====== Records supplied ======

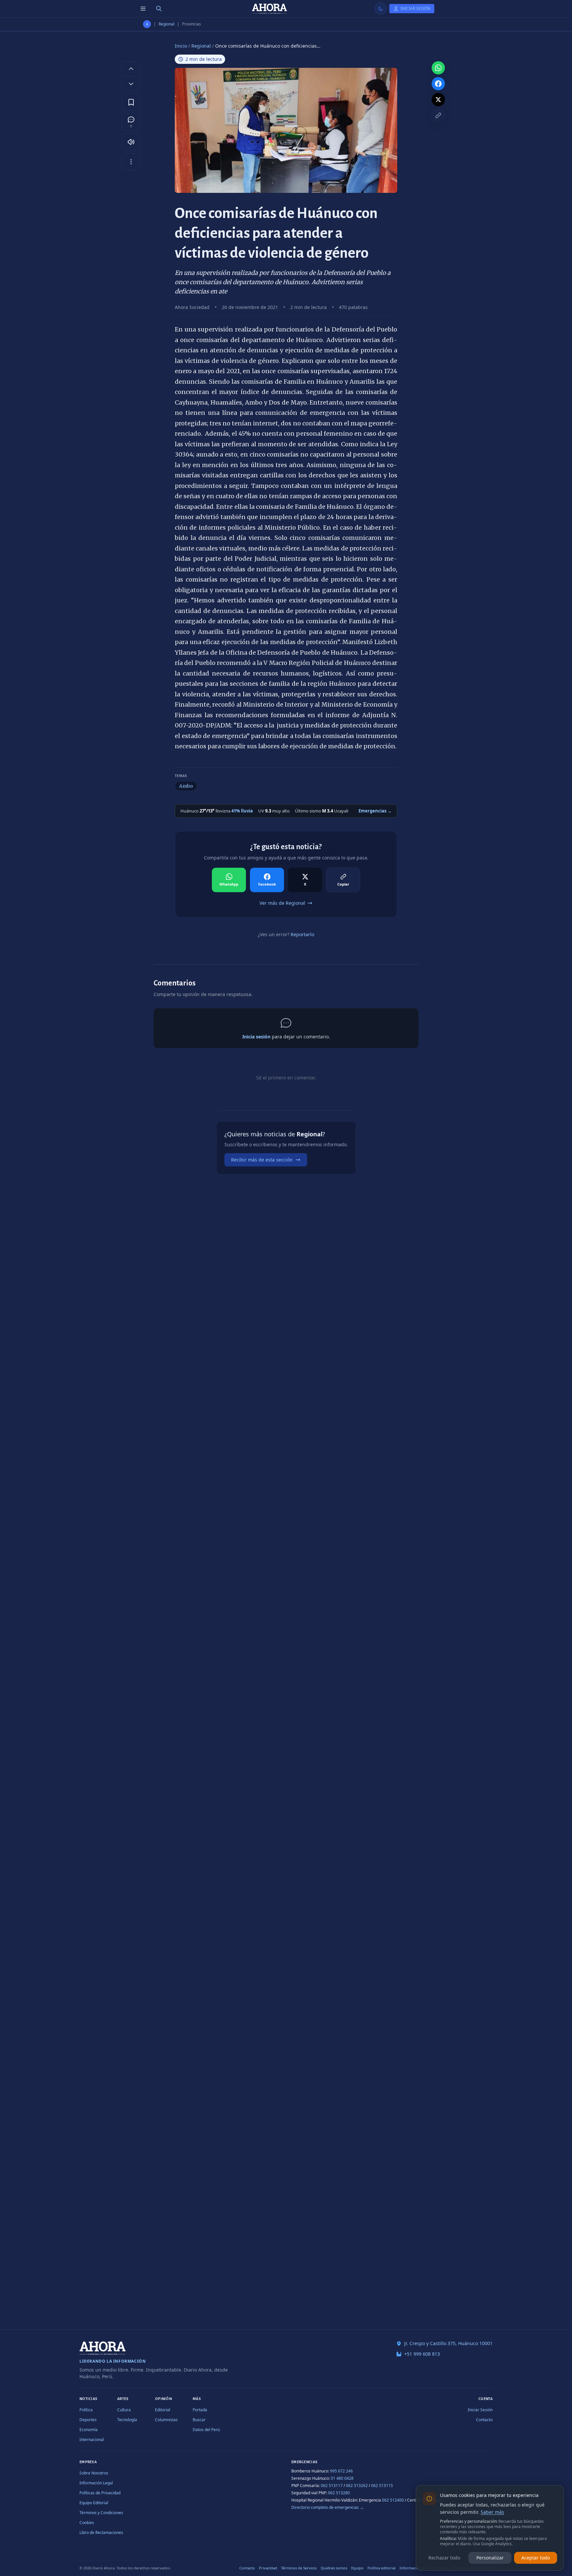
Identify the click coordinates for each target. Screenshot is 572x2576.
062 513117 (332, 2485)
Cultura (124, 2410)
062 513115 (382, 2485)
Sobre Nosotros (93, 2473)
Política (86, 2410)
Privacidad (268, 2567)
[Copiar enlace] (438, 115)
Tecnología (127, 2420)
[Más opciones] (131, 161)
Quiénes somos (334, 2567)
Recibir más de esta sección (262, 1160)
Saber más (492, 2512)
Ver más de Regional (282, 903)
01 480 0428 (342, 2478)
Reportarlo (302, 934)
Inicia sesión (256, 1036)
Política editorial (381, 2567)
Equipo (357, 2567)
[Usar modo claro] (381, 9)
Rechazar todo (444, 2557)
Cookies (86, 2522)
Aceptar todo (535, 2557)
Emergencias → (375, 811)
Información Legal (96, 2483)
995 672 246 (341, 2471)
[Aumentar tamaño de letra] (131, 68)
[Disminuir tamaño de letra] (131, 83)
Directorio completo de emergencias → (327, 2507)
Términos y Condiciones (101, 2512)
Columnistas (166, 2420)
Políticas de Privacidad (99, 2493)
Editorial (162, 2410)
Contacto (484, 2420)
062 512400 (393, 2500)
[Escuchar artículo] (131, 142)
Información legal (415, 2567)
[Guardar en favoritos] (131, 102)
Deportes (88, 2420)
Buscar (199, 2420)
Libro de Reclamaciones (101, 2532)
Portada (200, 2410)
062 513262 (357, 2485)
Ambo (186, 786)
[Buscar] (159, 8)
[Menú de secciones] (143, 8)
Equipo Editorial (93, 2503)
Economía (88, 2429)
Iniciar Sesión (480, 2410)
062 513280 (339, 2493)
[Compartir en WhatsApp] (438, 67)
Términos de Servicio (299, 2567)
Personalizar (490, 2557)
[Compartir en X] (438, 99)
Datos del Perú (206, 2429)
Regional (166, 24)
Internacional (91, 2439)
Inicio (181, 46)
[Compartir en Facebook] (438, 83)
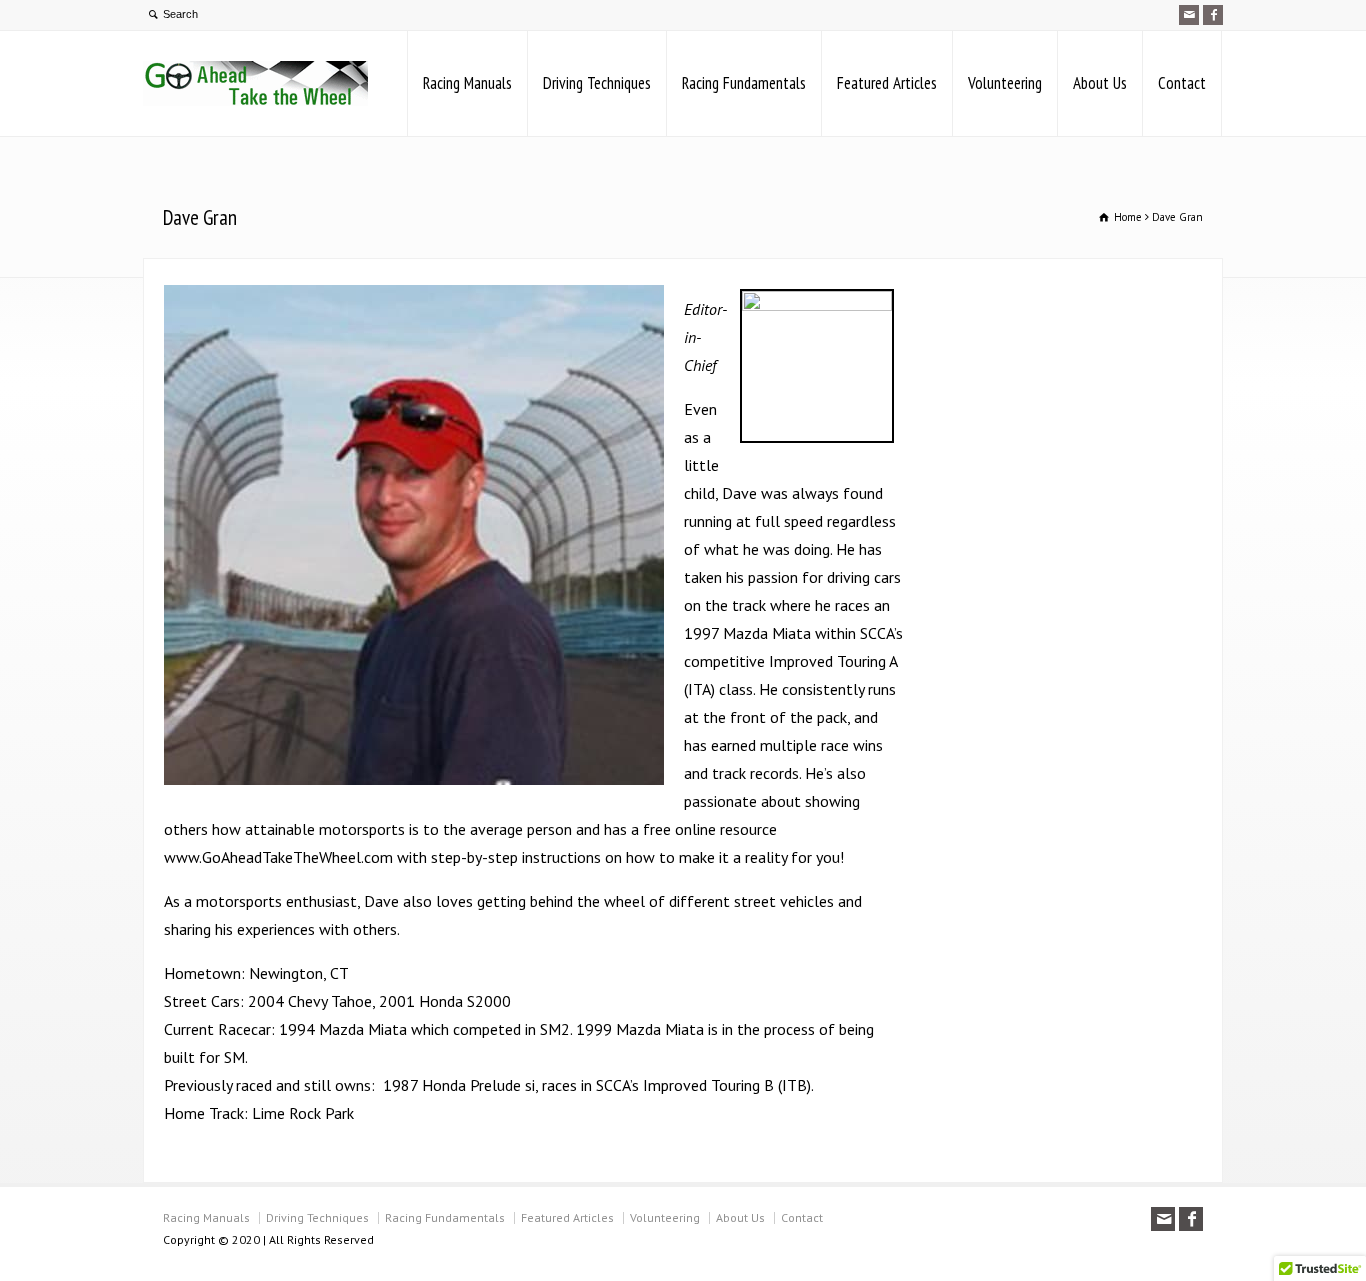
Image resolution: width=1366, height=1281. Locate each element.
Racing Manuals (467, 83)
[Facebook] (1213, 15)
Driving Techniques (597, 83)
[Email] (1189, 15)
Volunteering (1005, 83)
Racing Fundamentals (744, 83)
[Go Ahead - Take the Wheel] (255, 83)
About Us (1100, 83)
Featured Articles (887, 83)
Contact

======

■ Task instructions: Set down exactly the lines from the start of the records through the line containing "Reportarlo (302, 934)", both included, and omit the pictures.

■ Answer:
Identify the click coordinates for each target. Screenshot is 572x2576.
062 513117 (332, 2485)
Cultura (124, 2410)
062 513115 (382, 2485)
Sobre Nosotros (93, 2473)
Política (86, 2410)
Privacidad (268, 2567)
[Copiar enlace] (438, 115)
Tecnología (127, 2420)
[Más opciones] (131, 161)
Quiénes somos (334, 2567)
Recibir más de esta sección (262, 1160)
Saber más (492, 2512)
Ver más de Regional (282, 903)
01 480 0428 (342, 2478)
Reportarlo (302, 934)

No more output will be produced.